As for me, I do not have any particular attachment to my hometown because I have lived in so many places all throughout my life. I left home when I was 12 and, ever since, I have lived in various places, both domestically and overseas. Even before the age of 12, I did not live in any one particular spot. In Korea alone, I have lived in all the provinces, except for Gangwon. Therefore, I think of the whole nation of Korea as my hometown.
I have lived for 33 years in Seoul, where my registered permanent domicile is. Yet, it is not my hometown, per se. When people ask me where my hometown is, therefore, I answer, “I have several hometowns.” The reason is that I am not sure which one is my real hometown: the place of my birth, the place I grew up, or the place my ancestors came from.

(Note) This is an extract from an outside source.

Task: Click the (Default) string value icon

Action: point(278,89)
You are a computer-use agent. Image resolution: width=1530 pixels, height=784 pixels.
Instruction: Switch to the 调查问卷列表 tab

My ancestral family origin is Gimhae. According to my genealogy, I am a descendant of King Kim Soo-ro, who founded the ancient Kingdom of Gaya, the capital of which was Gimhae and whose queen was a princess from the Ayuta Kingdom in India. I might also be a descendant of a northern tribe in Manchuria, who migrated to Southeast Korea in ancient times. My insurance company once sent me some dubious information as a reference that made me smile. It said that I might be a descendant of a Japanese general who acquired the Korean name “Kim” from King Seonjo as a memento for his surrender and naturalization during the Japanese invasion of 1592. Given these multiple “origin stories,” the idea that I would be rooted in one single place has never really made much sense to me.
Suppose a man was born in Korea, but raised in a foreign country. Where, then, is his hometown? He may not remember his birthplace, but he may have fond memories of the foreign city where he grew up. Then, he might think of the foreign city as his hometown, rather than his Korean birthplace
The great literary critic Erich Auerbach, who fled from persecution in Nazi Germany, lived in exile in Istanbul. Paraphrasing the famous maxim of the 12th-century theologian Hugh of St. Victor, who was also an exile, Auerbach wrote these powerful lines: “The tender soul has fixed his love on one spot in the world; the strong man has extended his love to all places; the perfect man has extinguished his.”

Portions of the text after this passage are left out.